Arbitrary precision integers aren't necessarily that expensive to implement. It does require overflow checking for operations on regular fixed integers, and keeping track of type, but if you're doing that anyway (many languages are) then it's almost free; the bignum code only runs when it doesn't fit in a fixed integer. Common Lisp, Python, Haskell use big integers for all integers, too. And others, I'm sure. It can be optimized away by a compiler to just fixed integers, sometimes.
I don't think there's an explicit to large integers, other than memory? Just the benchmark needs to pick a size, and 1_262_000 digits is used for the benchmark.
And Erlang/OTP follows a pattern of not setting limits on things unless needed, but not necessarily being well optimized at large sizes. Big integers have been there forever? with no explicit size limit, but pretty slow for the last several decades.

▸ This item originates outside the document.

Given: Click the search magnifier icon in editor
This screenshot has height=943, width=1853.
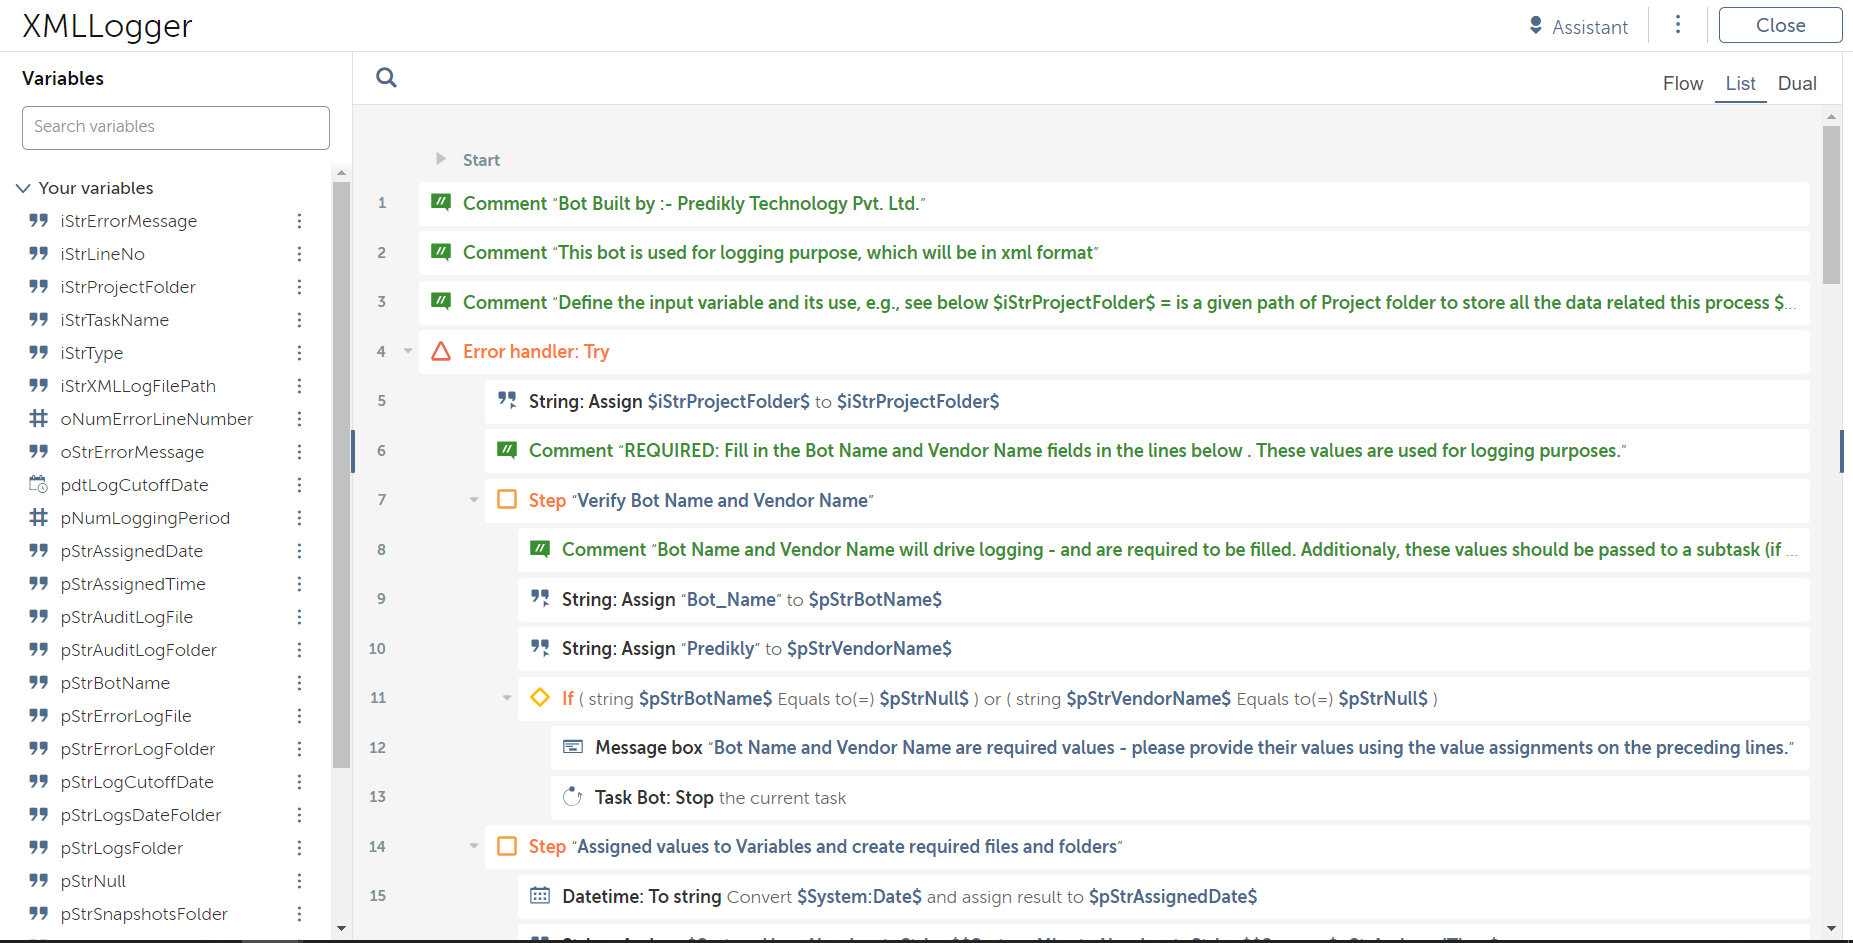Looking at the screenshot, I should tap(386, 78).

If you need mathematical performance and parallel computing (SIMD or matrix multiplication) it might be worth using the NX library which is basically the elixir equivalent of numpy. Otherwise you could probably write maths stuff in rustler if there really is a performance issue. Generally it’s immutability slowing down the maths not the calculations.

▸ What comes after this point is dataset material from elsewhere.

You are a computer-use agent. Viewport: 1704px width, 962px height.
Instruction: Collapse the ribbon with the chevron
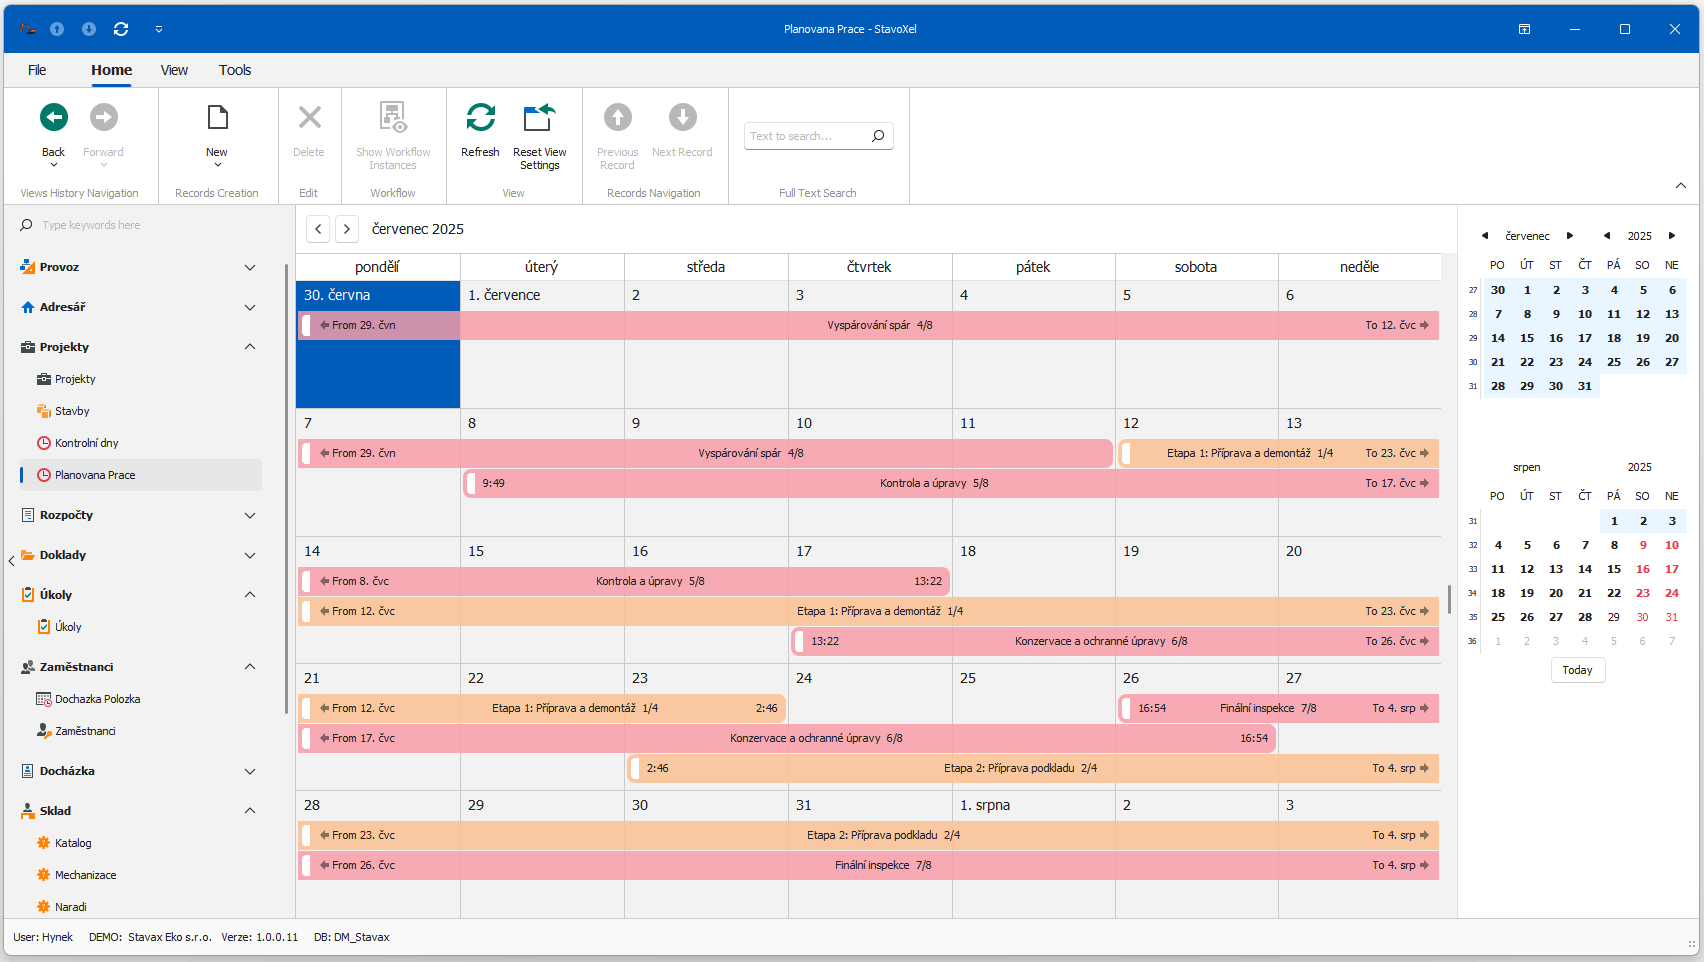tap(1680, 186)
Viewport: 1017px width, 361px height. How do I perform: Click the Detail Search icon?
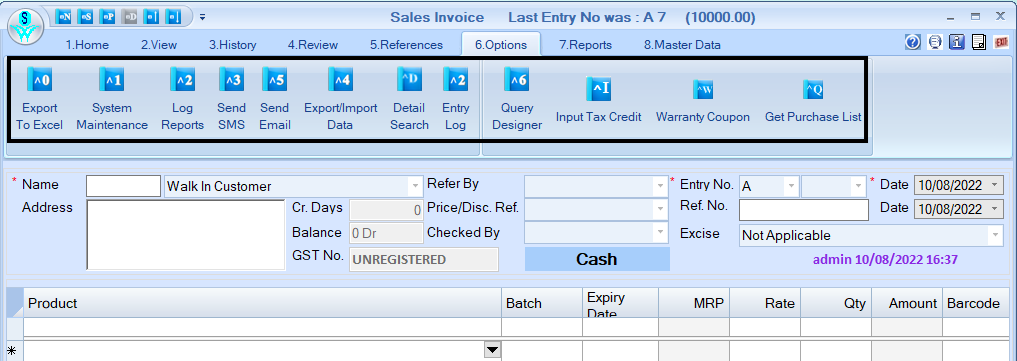coord(409,80)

Using Karatsuba fixes a problem I've been complaining about for awhile when I'd run into certain fake-believe leetcode style problem or just doing weird non-sensical math benchmarks across different languages.

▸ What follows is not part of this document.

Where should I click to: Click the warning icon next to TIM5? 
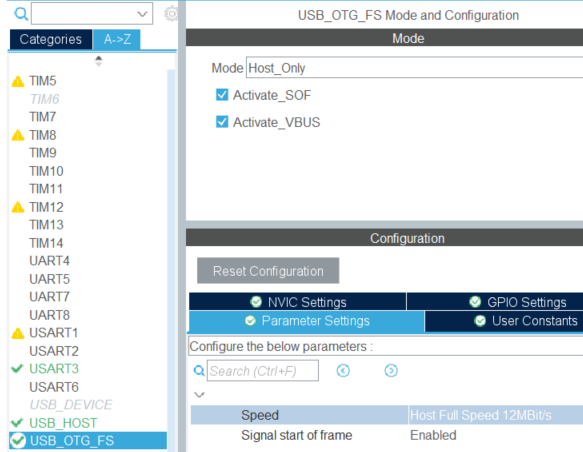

If you're not familiar with Karatsuba checkout the following
I had a problem last year with opentelemetry.js where it started concatenating numbers as strings instead of summing them. The backend, which I believe is Python? Did not blow up until we hit somewhere north of 300 digits, which is still pretty good.
But a million digits is a pretty good BigInteger. What is that? Half a megabyte?
“OpenTelemetry.js” is written in typescript and they thought putting argument types on functions would protect them from bad inputs and thus “1” + 1 problems. Only none of that happens when calling it from JavaScript.
Somewhere in our half million line (I actually don’t know, because we didn’t have a monorepo) application someone turned a stat into a string and I never did track it down.
When we migrated from StatsD that became a problem.
I was going to say that OTP was certainly done, but it got a patch last month [1]. I don't expect many more? But just because OTP 22 is done, doesn't mean OTP is done. There's obviously lots of optimization available that can be done, as well as ports to future architectures, and the requirements aren't set in stone; it's got a TLS stack, so that's never done for example.